The Law Offices of A. L. Williams and Associates, LLC.
While brain injuries vary from person to person and are fully dependent on outside circumstances, there are some fairly common ones. Below are some of the most common types of diagnosed brain injuries. More specific information for a particular case should always be obtained from a certified physician.
Traumatic Brain Injury
Traumatic brain injuries (TBI) are one of the leading causes of death for persons under the age of 45. There are approximately 5 million Americans currently suffering from a TBI disability. In 2010, TBI contributed to 50,000 deaths in the United States, and among all age groups, 26% of those deaths being the result of motor vehicle accidents, and 40% of deaths being the result of falls.

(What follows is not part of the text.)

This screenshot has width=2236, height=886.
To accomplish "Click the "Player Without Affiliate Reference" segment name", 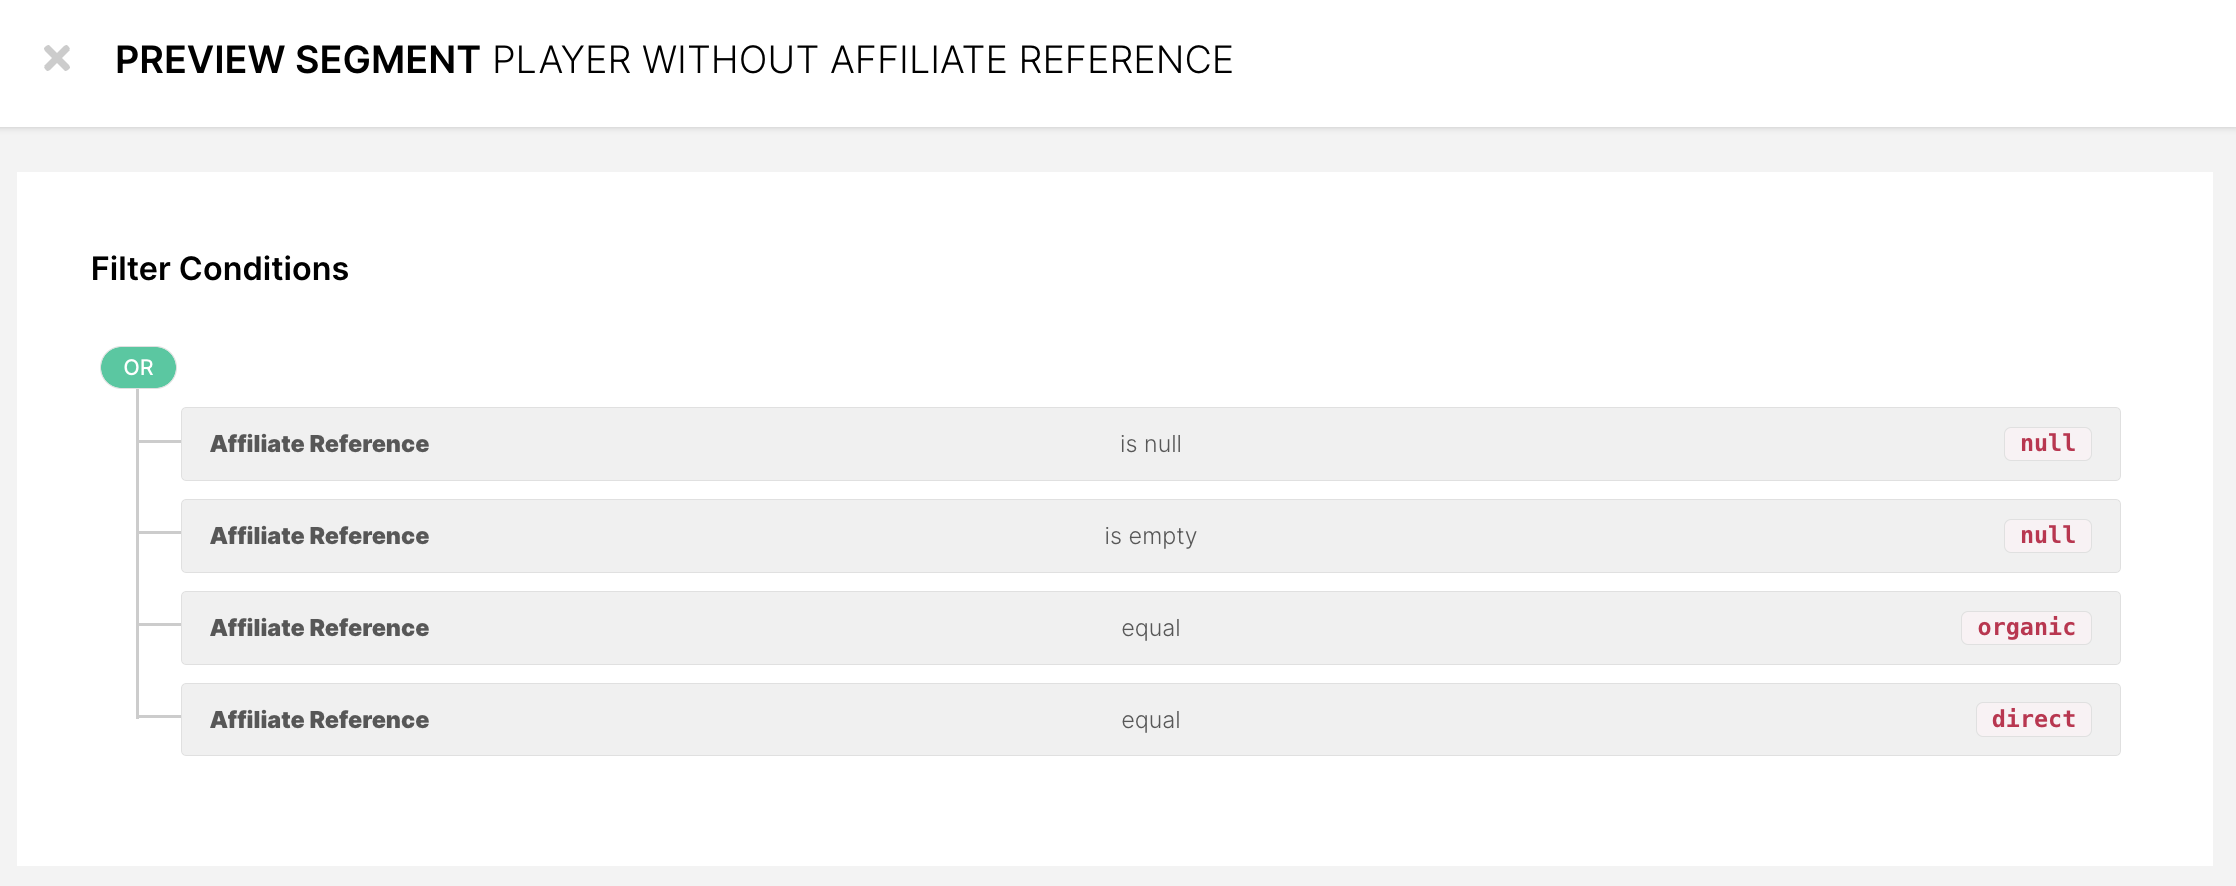I will (x=862, y=60).
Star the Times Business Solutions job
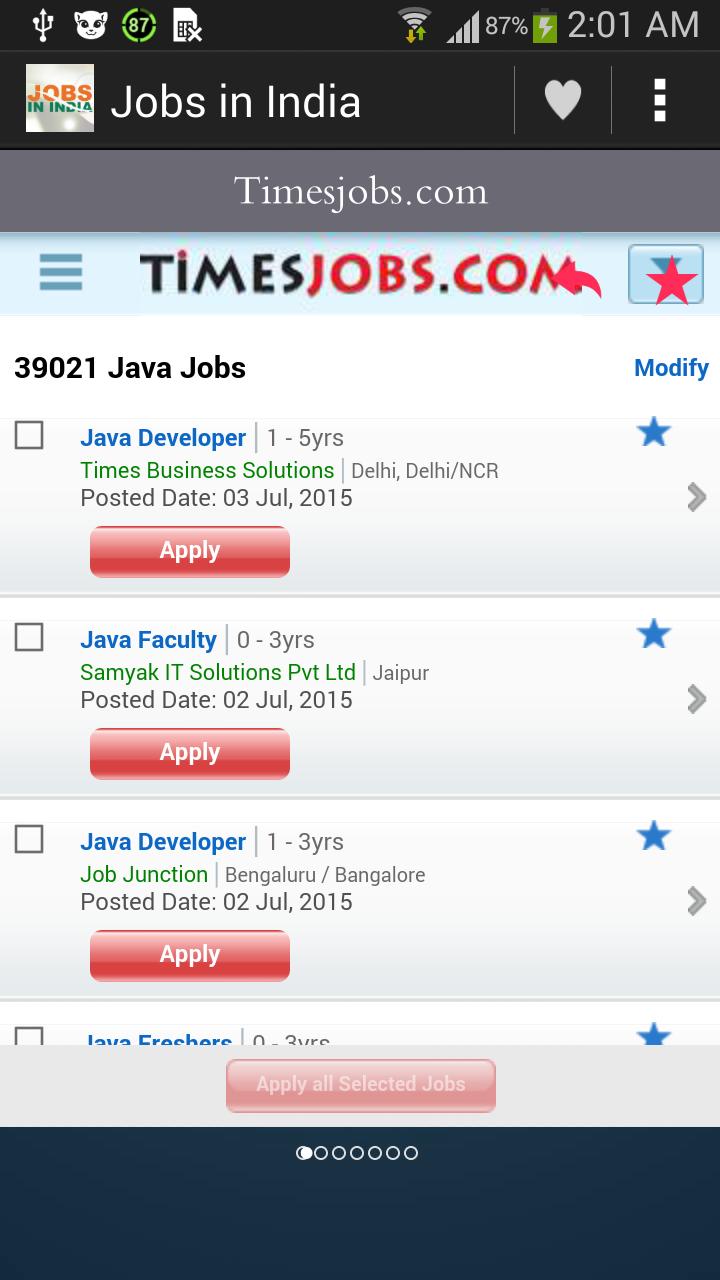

A concussion is the most common form of TBI and is caused by a sudden trauma on the brain from an impact or sudden change that alters the brain function. Confusion, loss of consciousness, and feeling dazed are all symptoms of a concussion, but symptoms differ from person to person. Skull fractures, brain bleed, and swelling may not always be noticeable even through CAT Scans and another image testing. Recovery time for a concussion can vary from a few months to years.
A contusion is a bruise on the brain caused by a direct impact to the head. Severe contusions can cause the brain to swell, which could lead to additional brain damage such as coma. Contusions occur in 20-30% of severe head injuries. Some symptoms of a contusion are memory loss, numbness, difficulty with motor coordination, and loss of ability to understand and express speech.
- Mild Traumatic Brain Injury
- Moderate Traumatic Brain Injury
- Severe Brain Injury
Most people that sustain a brain injury suffer from mild to moderate traumatic brain injuries. The injuries in the mild to the moderate range are usually injuries that are a result of a sudden impact and non-penetrating exertion on a person’s head. Most of the people with these injuries recover without any long-standing impairments or apparent consequences.
On the other hand, people who suffer from severe brain injuries are people who sustained penetrating and extreme exertion of force to their heads such as serious skull fractures. Most severe brain injuries will have lifelong consequences and a person is not likely to return to pre-injury condition.